Identifying server farms is a manual process. It's time consuming and open-ended.
However, every time a visitor does something that's manifestly human they're identifying themselves as not being from a server farm.
If we can collect enough of that information automatically, then the server farms are the other ones.
This is the germ of an idea.
As an example of this idea in practice, here is a list of the /8s that have never posted on my forum (in 5 years). So from my perspective, any candidates for a deny from /8 should be in this list.
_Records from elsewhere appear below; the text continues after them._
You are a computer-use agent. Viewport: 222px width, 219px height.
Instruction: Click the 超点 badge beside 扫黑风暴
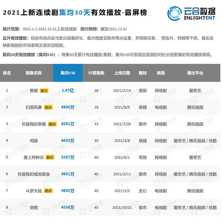pyautogui.click(x=48, y=107)
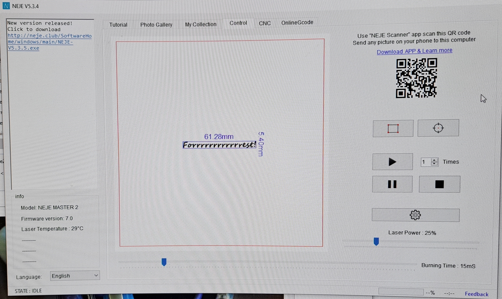Screen dimensions: 502x299
Task: Select the Forrrrrrest! text on the canvas
Action: pos(219,145)
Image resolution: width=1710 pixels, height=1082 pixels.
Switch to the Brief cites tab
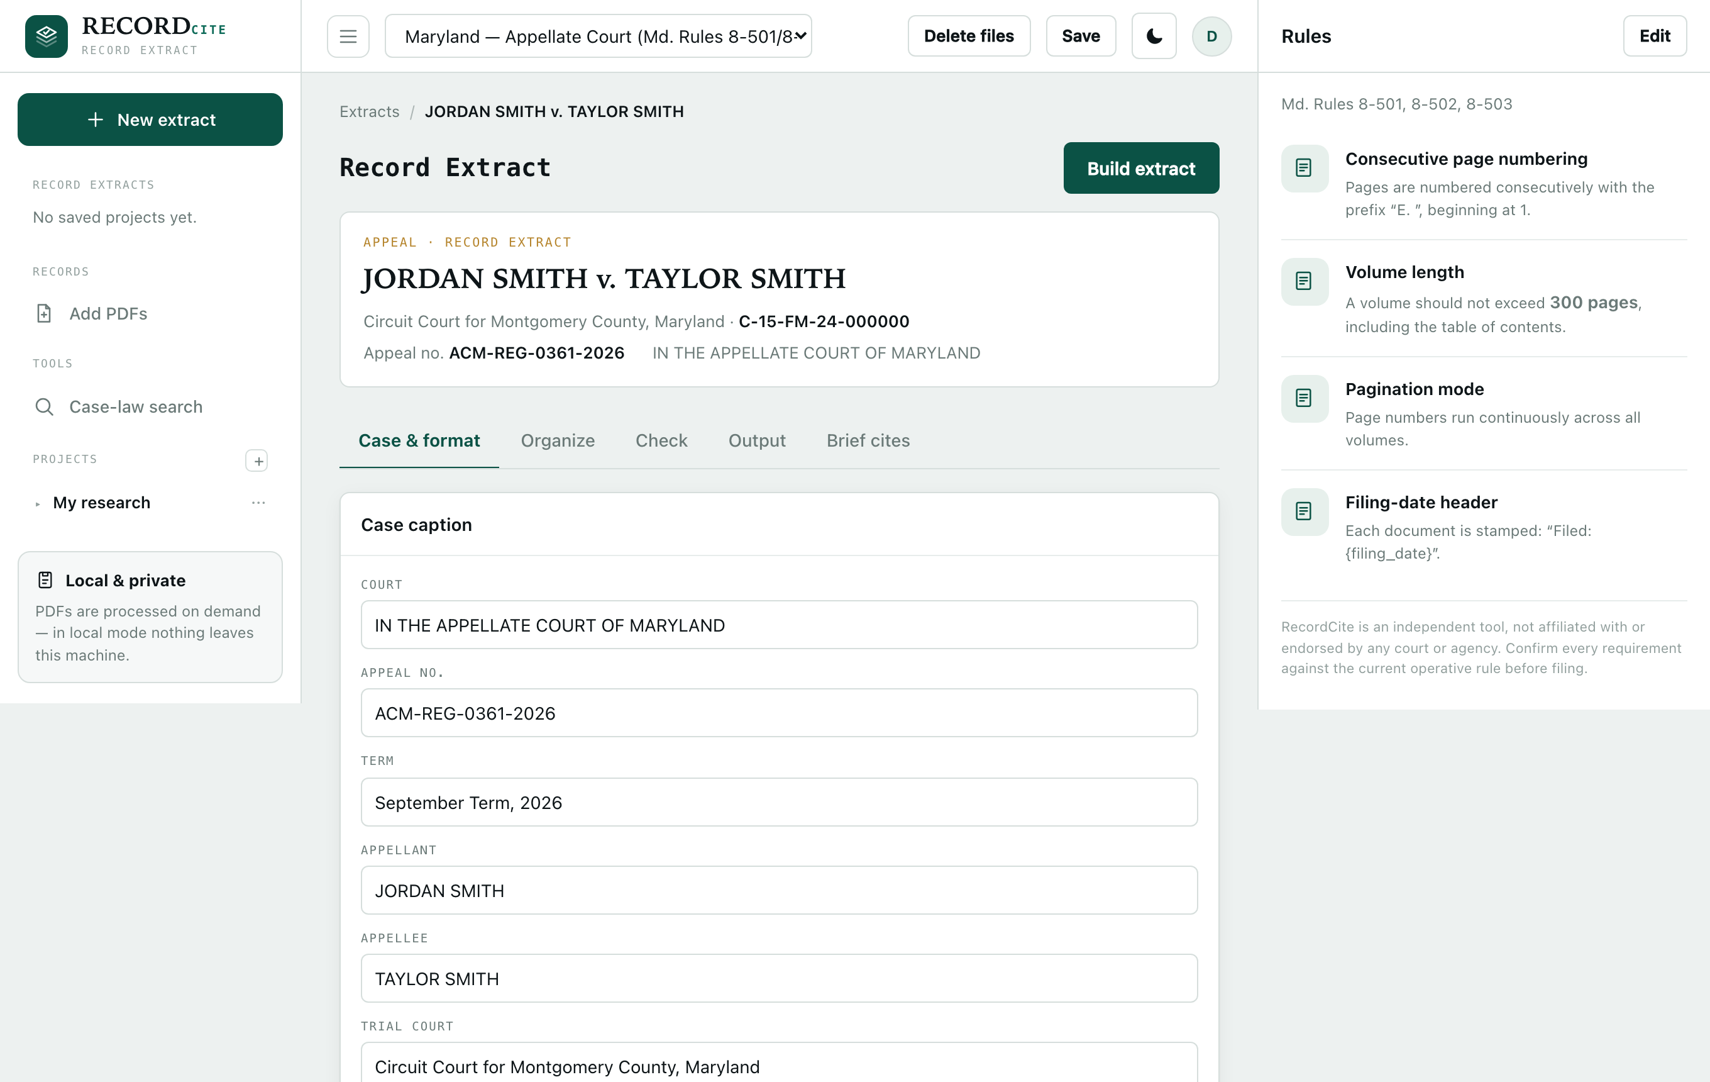(868, 440)
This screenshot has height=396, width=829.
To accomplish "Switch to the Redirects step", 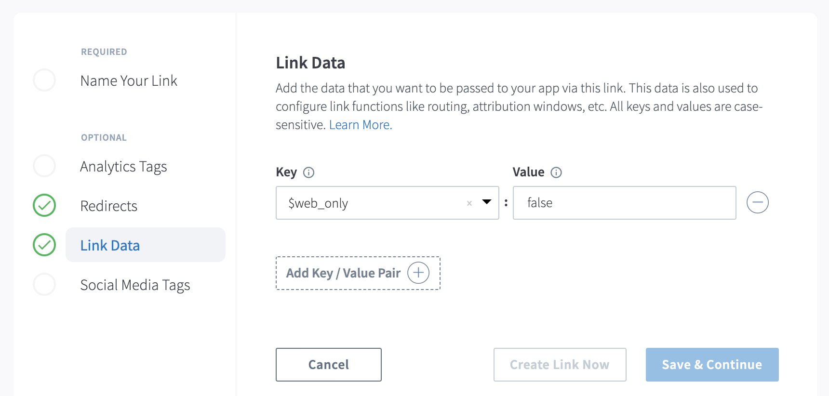I will pos(109,206).
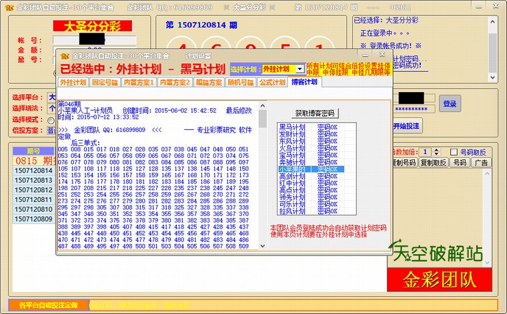Click the main window title bar icon
This screenshot has width=507, height=314.
tap(9, 7)
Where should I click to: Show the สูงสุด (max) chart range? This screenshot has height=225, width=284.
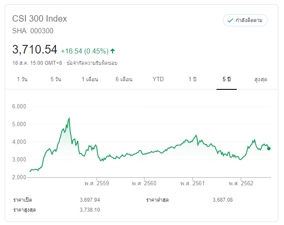click(x=261, y=79)
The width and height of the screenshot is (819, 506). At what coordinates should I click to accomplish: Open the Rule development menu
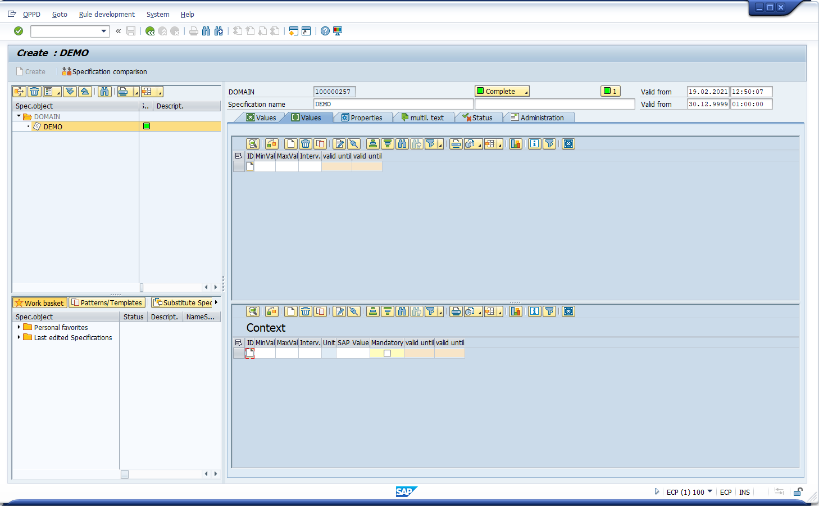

0,3,4,6,7,8,9,10,11,13,14,15,16,17,18,19,20,21,22,25,26,28,
29,30,33,34,35,36,39,40,41,42,43,44,45,48,51,52,53,55,56,
57,102,104,111,117,125,126,127,133,135,136,140,148,153,158,
160,161,167,170,177,179,180,181,183,191,196,197,200,215,
221,223,224,225,226,227,228,229,230,231,232,233,234,235,
236,237,238,239,240,241,242,243,244,245,246,247,248,249,
250,251,252,253,254,255
54 is not included because I had posts from that /8 2 weeks before AWS bought them.
Because my forum is small (only around 1000 members) it's not a statistically strong sample (and individual numbers are still getting knocked off this list every few months), but someone with a much larger forum could produce this list the same way I did, with a single line SQL query, and could generate some better data.
I'd be interested...
One way of looking at the bot problem is to think about asking "what IP addresses are you prepared to give the benefit of the doubt?"
I would regard the list above as being candidates for closer-than-usual scrutiny - e.g throwing up a captcha page.
/8 are huge chunks. It would be nice to go a lot finer, but that would need more data. And of course if it's collected from forum posts, you need to make sure they're not spam! That gets harder to guarantee on a large forum. But there may be more reliable sources.
I've not really done anything about this yet, I'm just thinking aloud. There may be some flavours of this approach that could complement what people are doing with all those lists of server farms...
A quick look at today's log reveals that about 3% of my visits are from these /8s, including some Baidu, Synapse, Yisou and a few other bots. I'm already blocking the vast majority of bot traffic, though, so on an undefended site it might be much higher.